Notre introduction en Bourse a été accueillie favorablement par le public investisseur et les actionnaires qui étaient déjà avec notre société depuis la cotation de la Mauritius Leasing en 2004 et ont bénéficié largement de cette introduction sous la bannière de la Bramer Bank.

Cela dit, le marché en général a connu un net recul ces dernières semaines. Ce qui est principalement dû aux incertitudes qui prévalent au niveau mondial, affectant ainsi les perspectives de croissance à l’échelle de notre économie. Ce recul n’a pas épargné les indices boursiers.

« La Bramer Bank est désormais une entité plus robuste avec un capital plus élargi, ayant passé de Rs 600 millions à Rs 900 millions. »

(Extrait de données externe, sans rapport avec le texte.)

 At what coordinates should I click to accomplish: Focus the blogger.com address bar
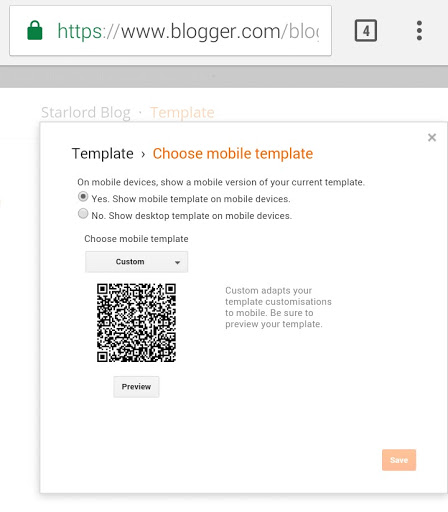(171, 31)
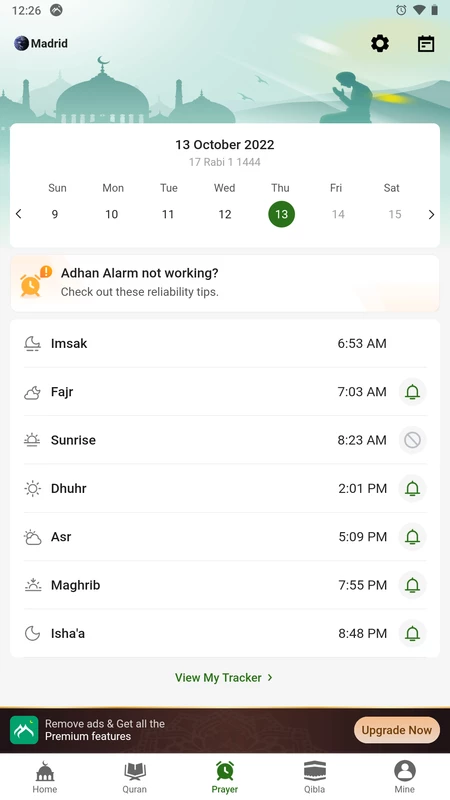Image resolution: width=450 pixels, height=800 pixels.
Task: Switch to the Quran tab
Action: click(x=135, y=777)
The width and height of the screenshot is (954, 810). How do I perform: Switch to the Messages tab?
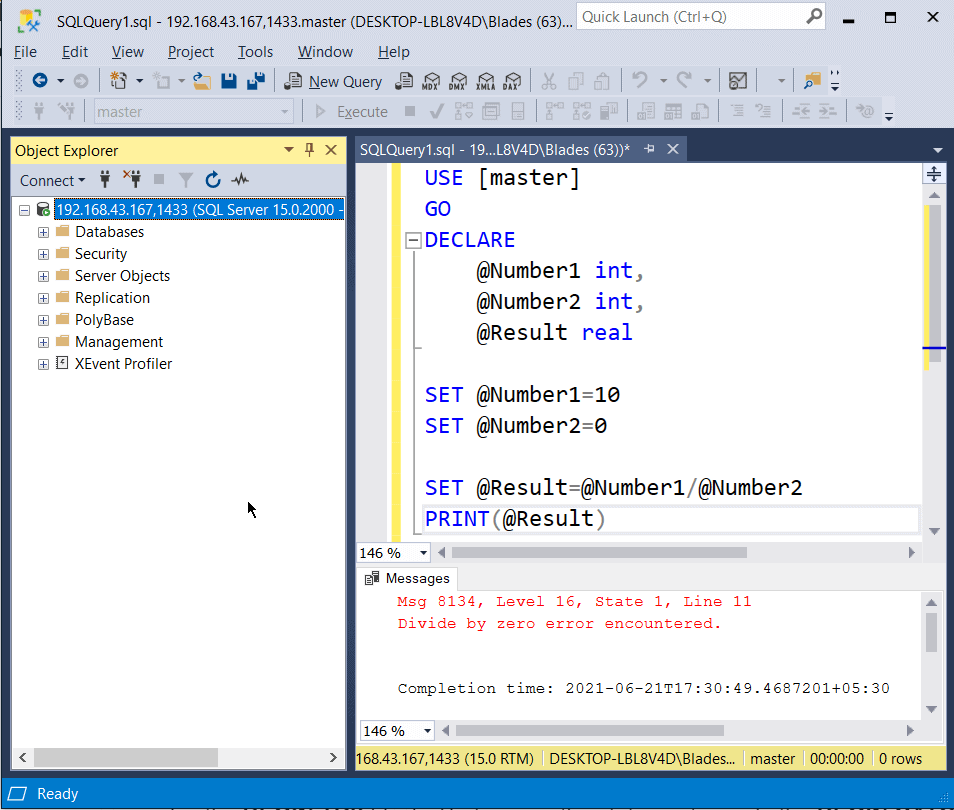[408, 578]
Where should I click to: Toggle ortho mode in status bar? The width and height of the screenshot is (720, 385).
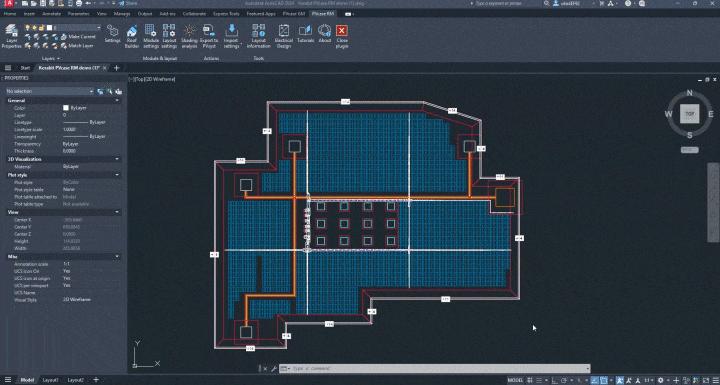tap(553, 380)
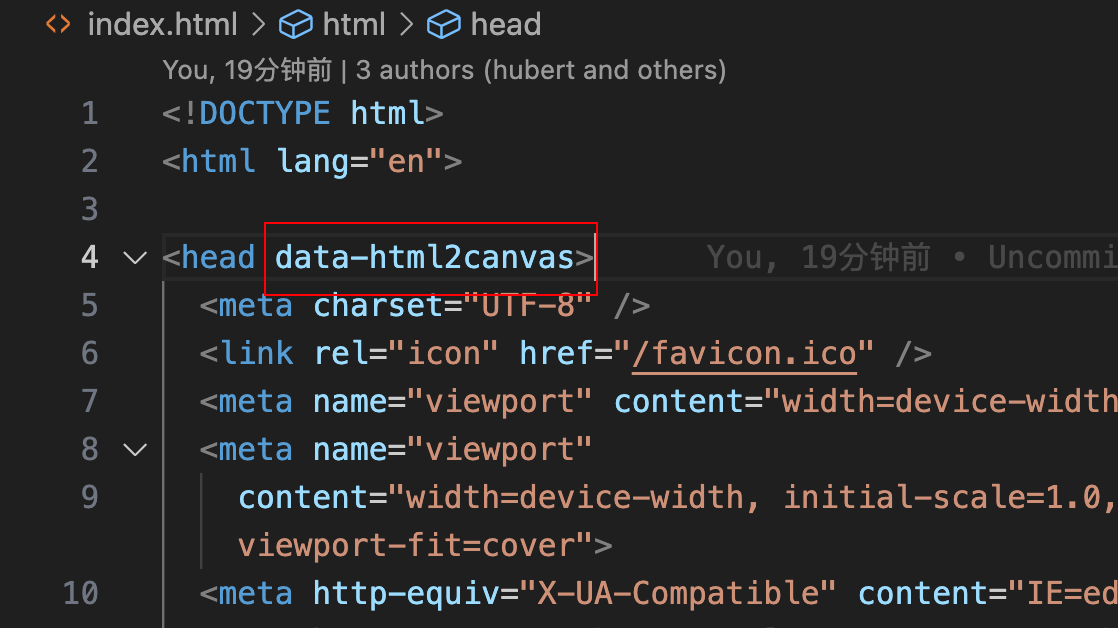
Task: Click line number 10 in the gutter
Action: tap(80, 593)
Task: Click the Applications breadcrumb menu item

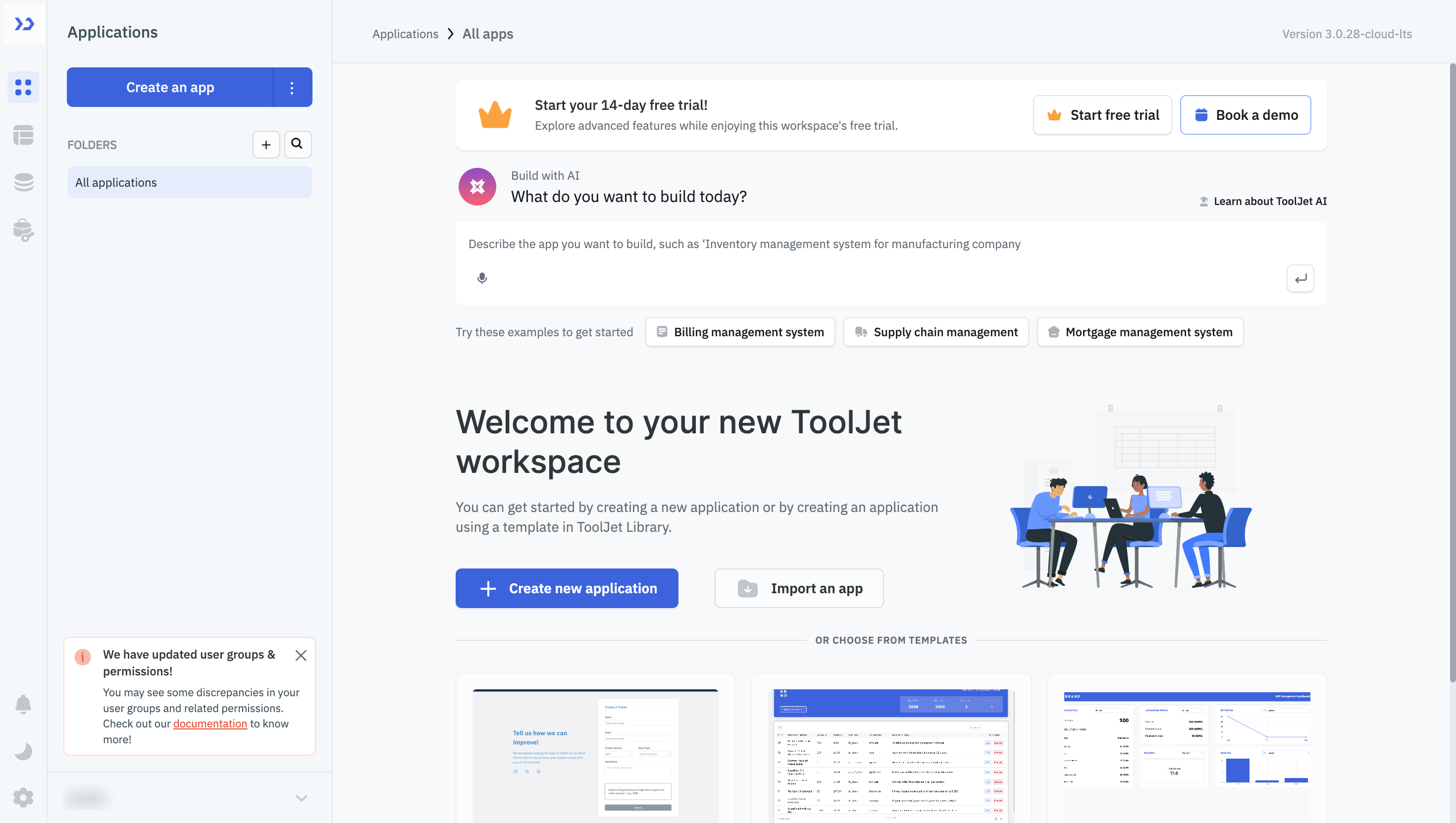Action: (x=405, y=33)
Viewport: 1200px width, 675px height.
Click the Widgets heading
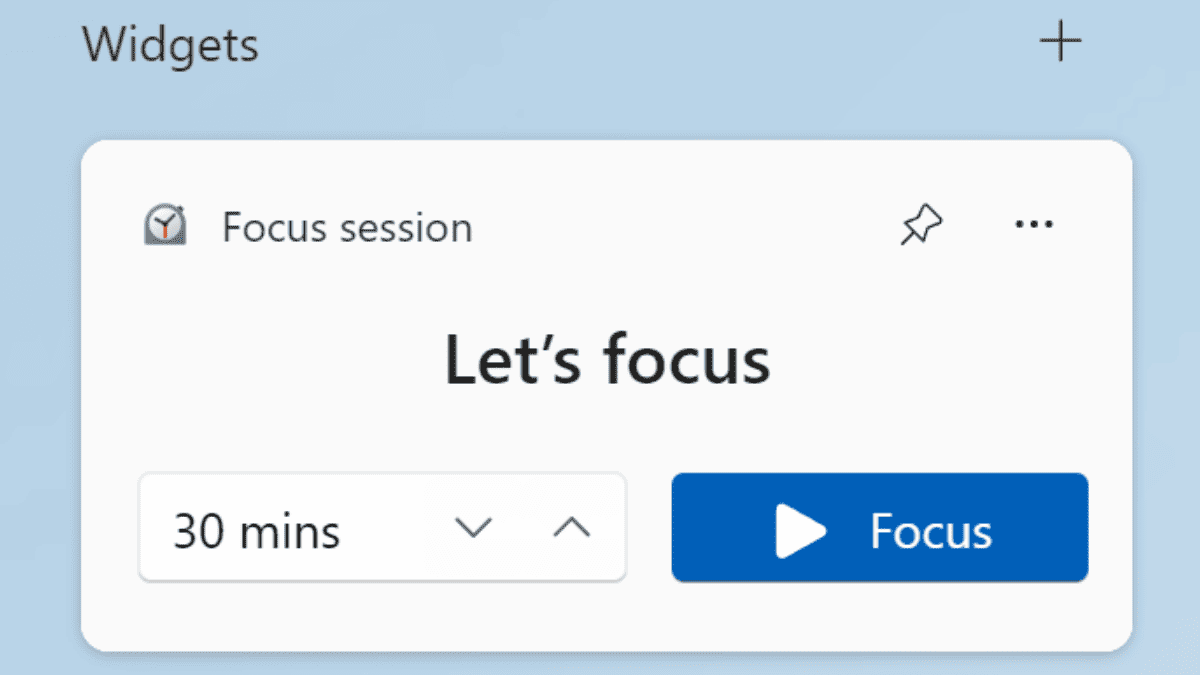tap(170, 45)
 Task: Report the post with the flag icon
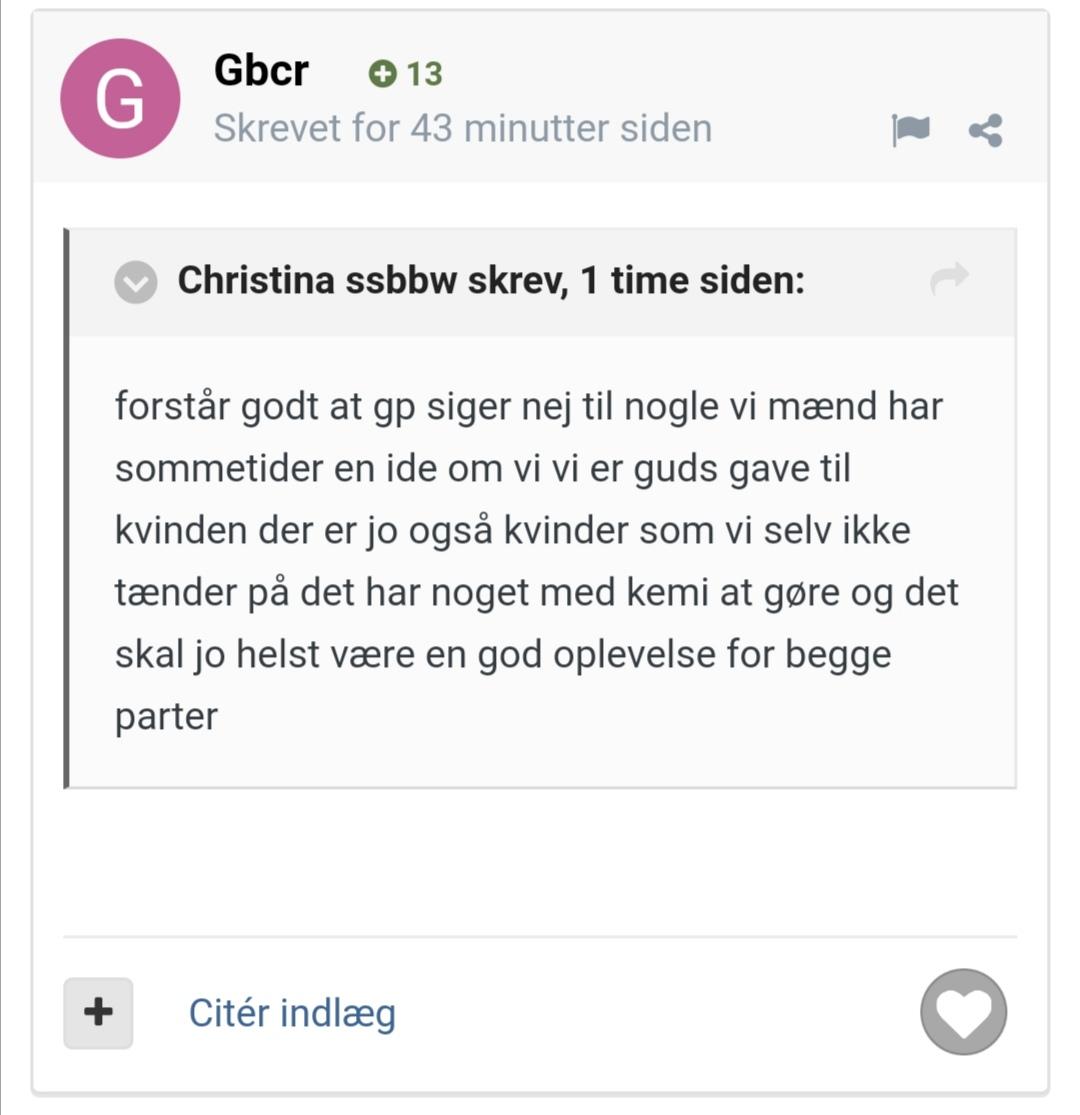[x=910, y=130]
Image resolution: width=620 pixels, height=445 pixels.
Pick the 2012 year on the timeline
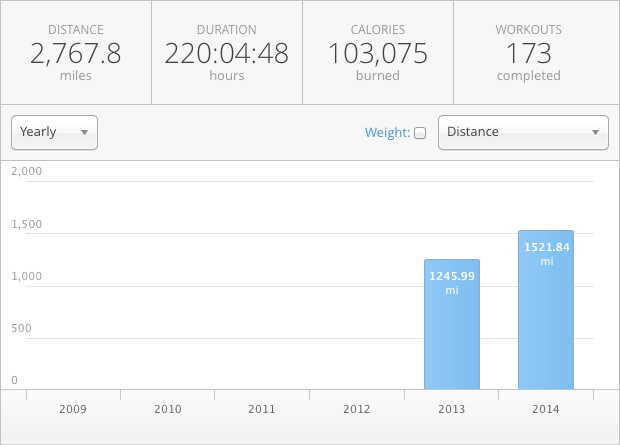coord(357,409)

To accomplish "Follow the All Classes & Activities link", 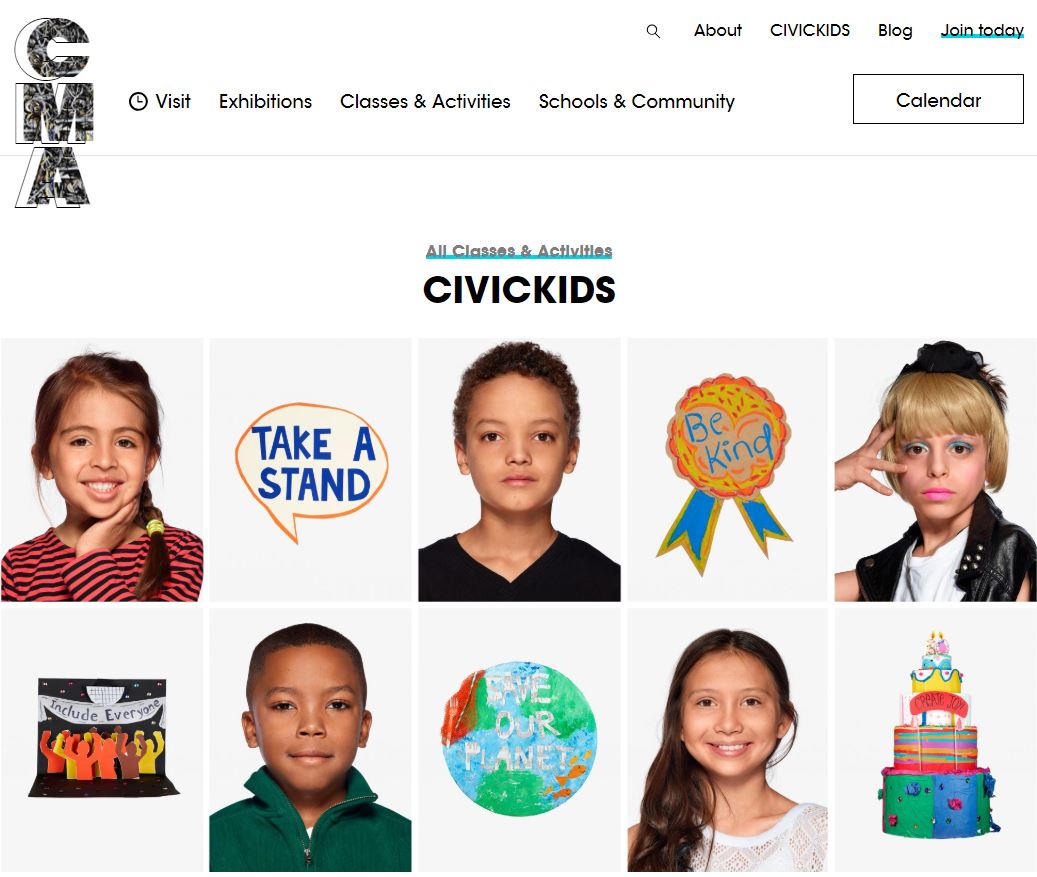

BUSINESSMAG. Parlons économie. Le Budget sera présenté dans deux mois avec, en toile de fond, une croissance révisée à 3,6 % et une détérioration de la situation dans la zone Euro. Jusqu’ici, le soutien aux entreprises s’est résumé à des ajustements monétaires cosmétiques pour faire déprécier la roupie. Avons-nous d’autres options et quelles doivent être nos priorités ?

Selon les dernières prévisions de Statistics Mauritius, l’économie mauricienne va connaître une progression de 3,6 % en 2012, soit un taux inférieur à notre trend growth. Certaines grosses industries, à l’instar du textile-habillement et la construction, vont connaître une stagnation. D’autres, comme l’hôtellerie, vont générer au mieux une progression très molle, ce qui est la conséquence directe de notre grande dépendance des marchés européens.

Maurice a besoin d’une stratégie échelonnée à moyen terme. Comme le disait le ministre des Finances, il nous faut réduire le middle income gap. Pour ce faire, il faudrait « rediriger » nos exportations vers de nouveaux marchés, à savoir les économies émergentes. Par ailleurs, une attention particulière devra être accordée au continent africain. Ces nouveaux axes nous permettront de mieux aborder le tournant 2013 même si la situation dans la zone Euro ne s’améliore pas. D’ailleurs, certains de nos clients opérant dans le secteur textile ont déjà commencé à diversifier leurs exportations vers l’Afrique du Sud et cela commence à porter des fruits.

Il est réconfortant de constater qu’il n’y a pas de panique, même s’il y a un certain attentisme dans les affaires. Il est important de garder le moral. Le facteur psychologique est primordial. De même que la qualité des politiques d’intervention pour réorienter l’économie. Si les initiatives du gouvernement rassurent les opérateurs, ces derniers vont continuer à développer leurs business même si la situation ne s’améliore pas de sitôt en Europe.

Nous devons toutefois garder un oeil attentif sur ce qui se passe en Europe car les politiques de diversification des marchés, notamment vers l’Asie et l’Afrique ne vont pas donner des résultats du jour au lendemain.

BUSINESSMAG. Quelles sont vos prévisions pour le secteur financier et l’économie mauricienne en général en 2013 ?

2013 promet d’être une année très rude pour notre petite économie, cela dans un contexte global d’incertitude. Il nous faudra rester très vigilants.

Malgré cela, nous restons optimistes quant à une relance de l’économie qui dépendra certainement des actions au niveau macro- économique qu’annoncera le ministre des Finances dans son prochain Budget et aussi de certaines actions entreprises par nos opérateurs en matière de diversification des marchés vers l’Asie et le continent africain.